That 8088 MPH demo is a tour de force. Which tells you that the millions of Apple laptops being bricked right now instead of being recycled could have some amazing use if it were possible to wipe them clean and reuse. Sigh.
Well-balanced, well-written article. It linked to a site called demozoo that used Cloudflare bot detection to block me at least 6 times from my home IP that CF had heretofore permitted, which is damn nice of them considering nothing nefarious ever originated from this address.
So, no way to tell if the illustrations were illustrative.
In general for the 40+ years I’ve been a programmer I have detested the practice of not surfacing diagnostic information to users when technology makes it possible to do so in a clear and unambiguous way.
This is because error messages have historically been bad, unintelligible, un-actionable, and hard to separate from soft errors that don't actually matter.
'Segmentation fault. Core dumped.'
'Non-fatal error detected. Contact support.'
'An error occurred.'
'An illegal operation was performed.'
'Error 92: Insufficient marmalade.'
'Saving this image as a JPG will not preserve the transparency used in the image. Save anyway?'
'Saving as .docx is not recommended because blah-blah-blah never gonna give you up nor let you down.'
I can't blame any normal user from either not understanding nor giving a shit about any of these. If we'd given users actionable information from day 1, we'd be in a very different world. Even just 'Error 852: Couldn't reach the network. Check your connection to the internet.' does help those who haven't turned of their brains entirely yet.

■ ■ ■ ■ ■

* **Questions on the material**
A. From the comments, retype everything from "In general for" down to "don't actually matter.".
B. According to the comments, what is the name of the site the article linked to?
C. List every message that the comments quote inside single quotation marks.

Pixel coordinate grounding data
■ ■ ■ ■ ■

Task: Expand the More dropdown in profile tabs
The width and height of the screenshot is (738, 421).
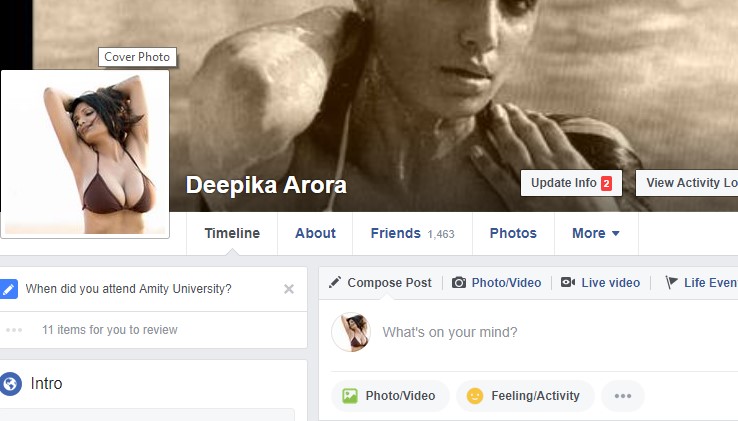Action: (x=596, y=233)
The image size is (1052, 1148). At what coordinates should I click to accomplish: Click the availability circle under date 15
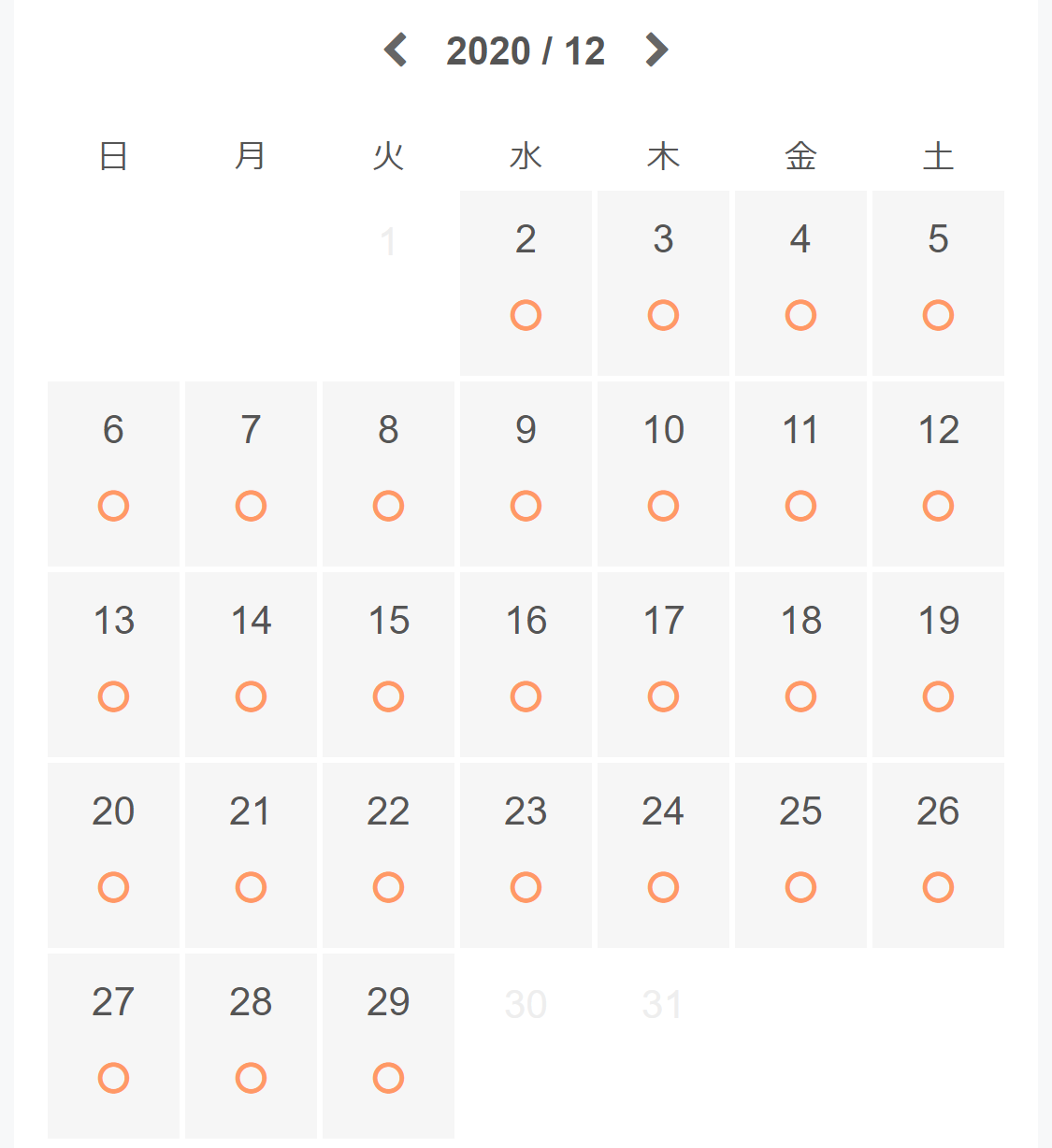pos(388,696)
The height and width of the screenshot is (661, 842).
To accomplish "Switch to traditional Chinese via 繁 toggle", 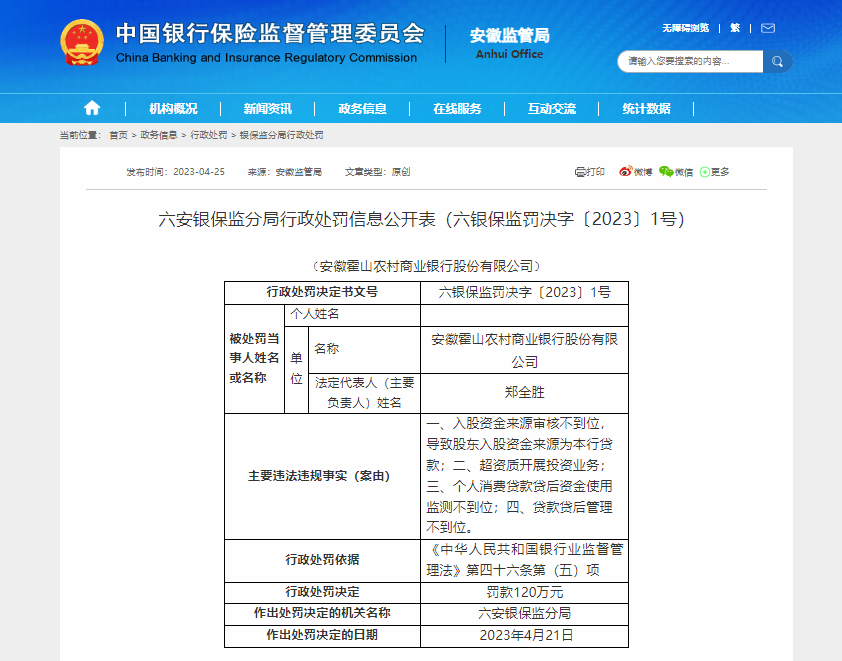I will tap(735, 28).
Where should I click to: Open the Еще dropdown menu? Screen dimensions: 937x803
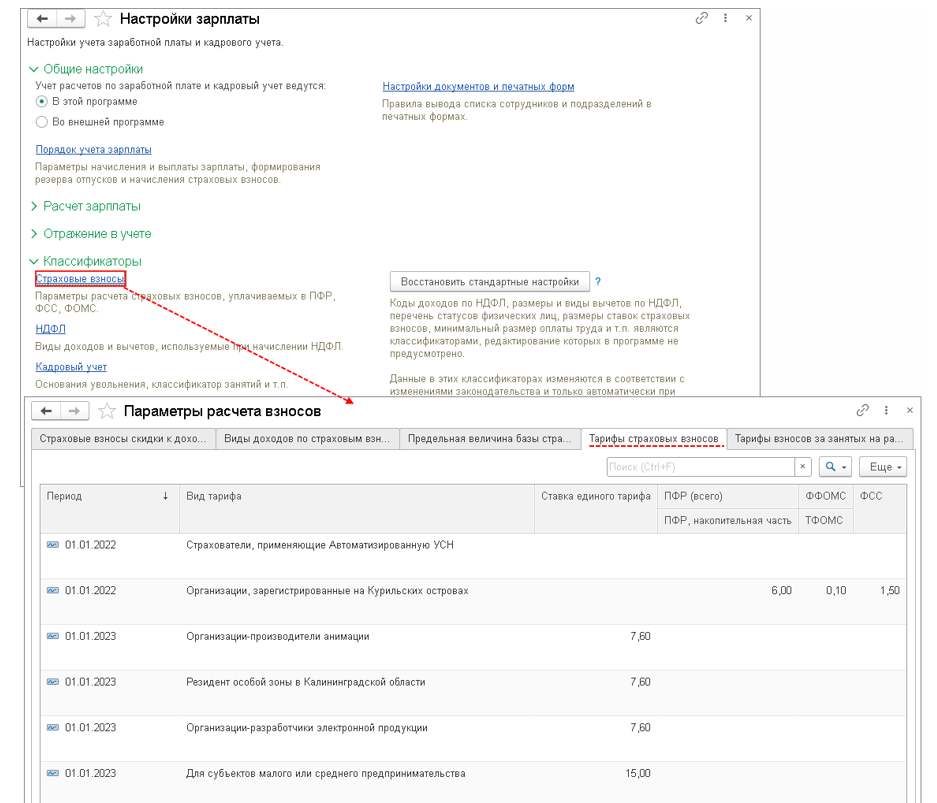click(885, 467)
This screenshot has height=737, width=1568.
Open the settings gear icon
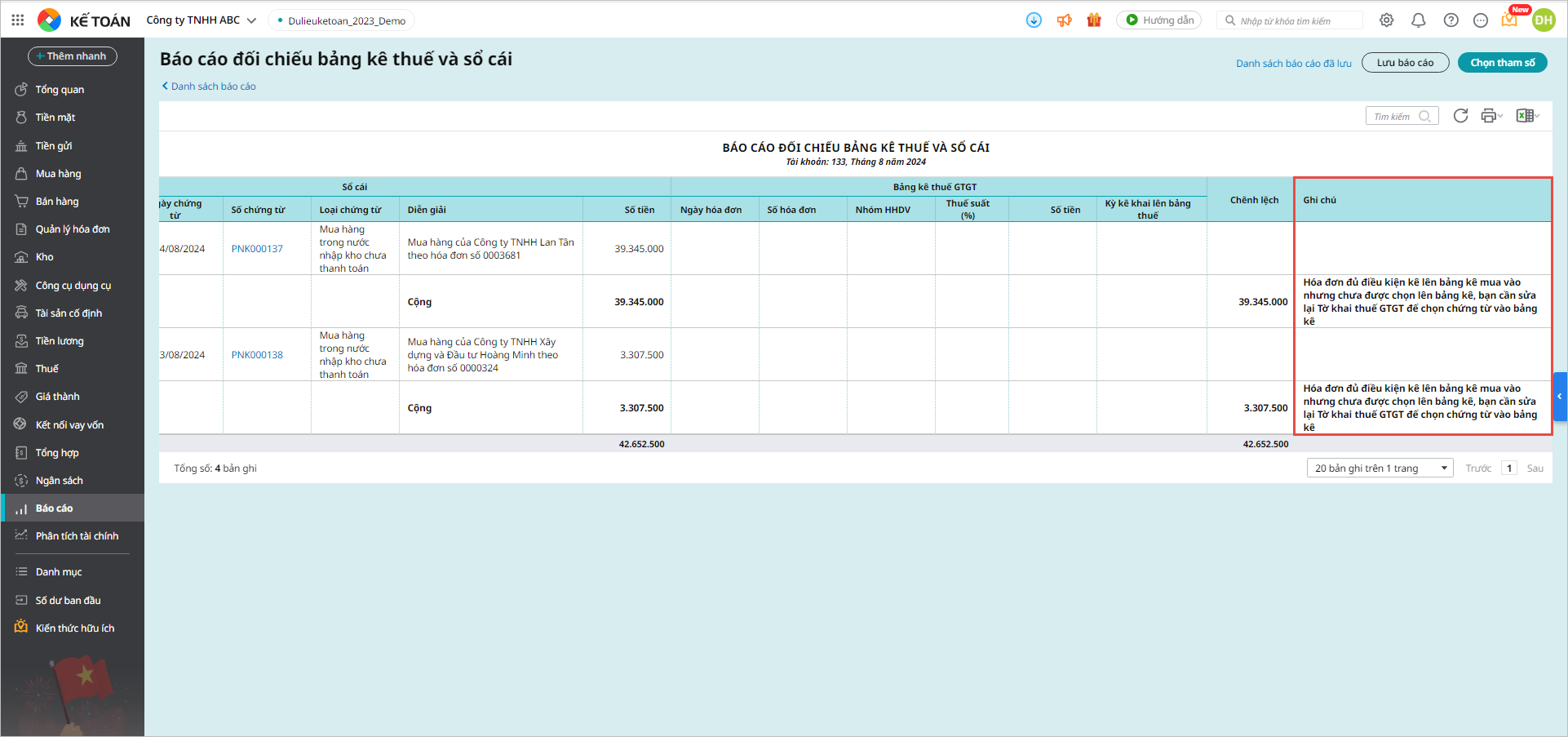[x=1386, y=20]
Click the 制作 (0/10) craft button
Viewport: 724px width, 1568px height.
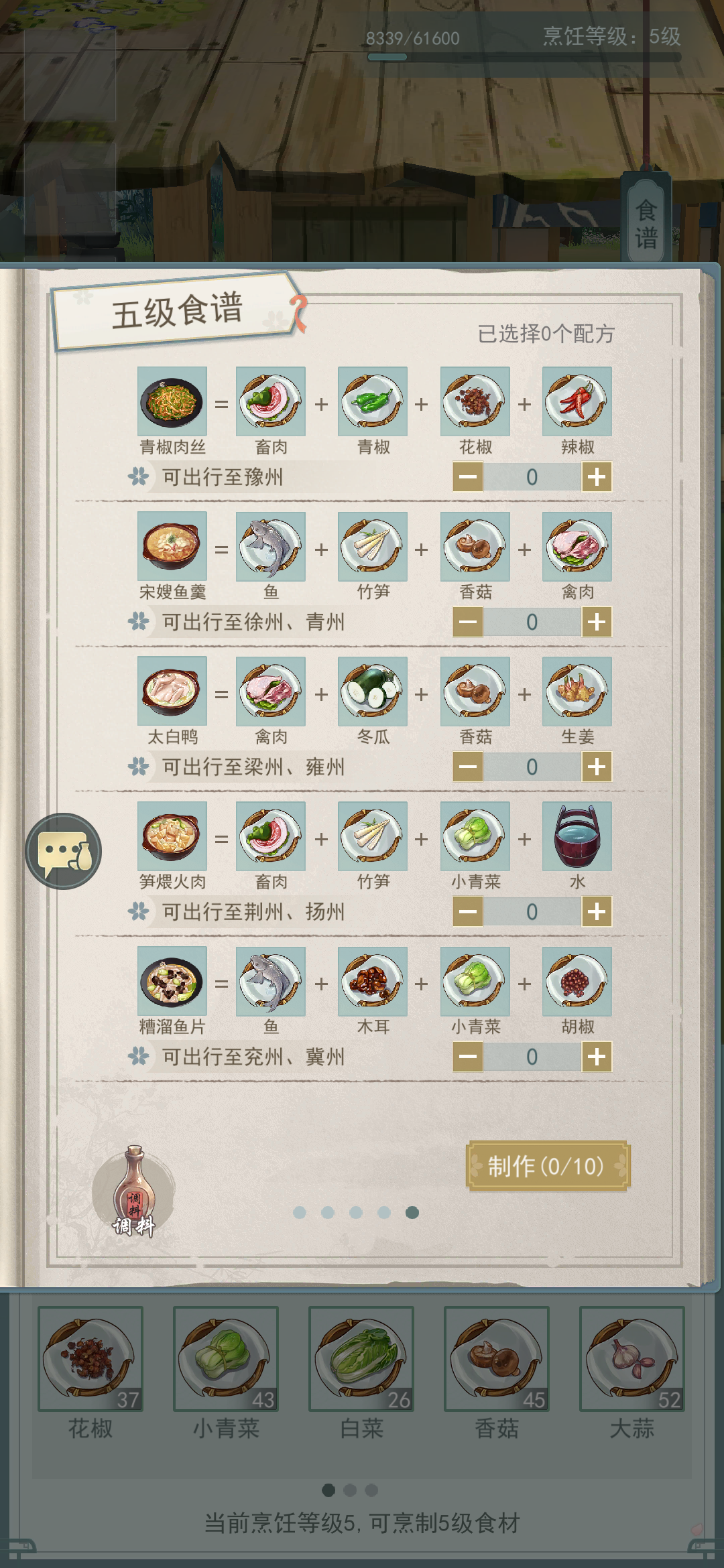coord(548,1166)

■ ■ ■ ■ ■

* **Responses in order**
A.
In general for the 40+ years I’ve been a programmer I have detested the practice of not surfacing diagnostic information to users when technology makes it possible to do so in a clear and unambiguous way.
This is because error messages have historically been bad, unintelligible, un-actionable, and hard to separate from soft errors that don't actually matter.

B. Demozoo.

C.
- Segmentation fault. Core dumped.
- Non-fatal error detected. Contact support.
- An error occurred.
- An illegal operation was performed.
- Error 92: Insufficient marmalade.
- Saving this image as a JPG will not preserve the transparency used in the image. Save anyway?
- Saving as .docx is not recommended because blah-blah-blah never gonna give you up nor let you down.
- Error 852: Couldn't reach the network. Check your connection to the internet.